Having heard the word "plan", it came to me that this person was the architect dad was working for at the time.
“I think it’s for Dad,” I replied over my shoulder. My mother appeared behind my back taking off her rubber gloves. On seeing those people her features sagged in dismay.
“Oh, sorry, I’m really very busy at this moment,” mom said in an unwelcoming tone.
“Perhaps you could accept this magazine containing our congregation’s beliefs. If you wish you could contribute with anything you heart may intend."
 I sensed the embarrassment that my mother's disdainful expression produced on these preachers showing her their magazines. The woman hastened to fill the uncomfortable gap of silence.
 "If you won't, you can have them anyway, though.”
“Look, everybody in this family is a Catholic,” said my mother in a dry voice shaking her head dismissively.
“Thanks, anyway. So long.”
The slam of the door cut those preacher’s inexplicable still beaming faces of from our sight. My mother went back to the bathroom to resume the scrubbing, muttering something unkind. I decided to go out to the street since I had out-fancied playing with my brother.
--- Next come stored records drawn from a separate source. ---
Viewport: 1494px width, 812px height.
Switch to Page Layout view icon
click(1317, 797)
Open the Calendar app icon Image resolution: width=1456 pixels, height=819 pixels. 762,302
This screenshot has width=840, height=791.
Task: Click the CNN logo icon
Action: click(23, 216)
When I turned the corner on my way to the neighbourhood park, I saw a man dump the same magazine the preachers were giving out into a street rubbish bin. When I passed by it, the picture on its cover called my attention. It portrayed a darkened city skyline stricken by lightnings. In the foreground there were horrified, desperate people trying to escape a cataclysmic scene. I grabbed the magazine and took it with me on my way to my favourite tree in the park.
Years later, one afternoon, while I was waiting for my homeward bus, somebody appeared to my right handing me a leaflet. It was a girl who spoke softly and was telling me something about God’s resolution to put an end to the chaos and suffering in the world. My eyes went from her face to the leaflet. The picture on it made me recall that day when those evangelistic preachers had knocked on our door and had been turned down.
‘Will the end ever come at all?’ I asked her, not in an ironic manner. Actually, I liked her shy, gleaming eyes. There was something about her that was particularly soothing to me that day.
‘Yes, it will. We believe that the fulfillment of God’s word will soon be completed. That’s why our congregation is engaged in spreading the impending events for the world,’ she said, looking away from my stare.
‘I see. Tell me, how are you so sure about this?’ I said trying to sound interested.
‘It’s all in the Bible. Do you have one?’
‘There’s one at home, but I’m afraid I haven’t touched it for years. Actually, I hardly understood the few passages I have read,’ as I said this I did not realise that I could not take my eyes off our her beautiful face features.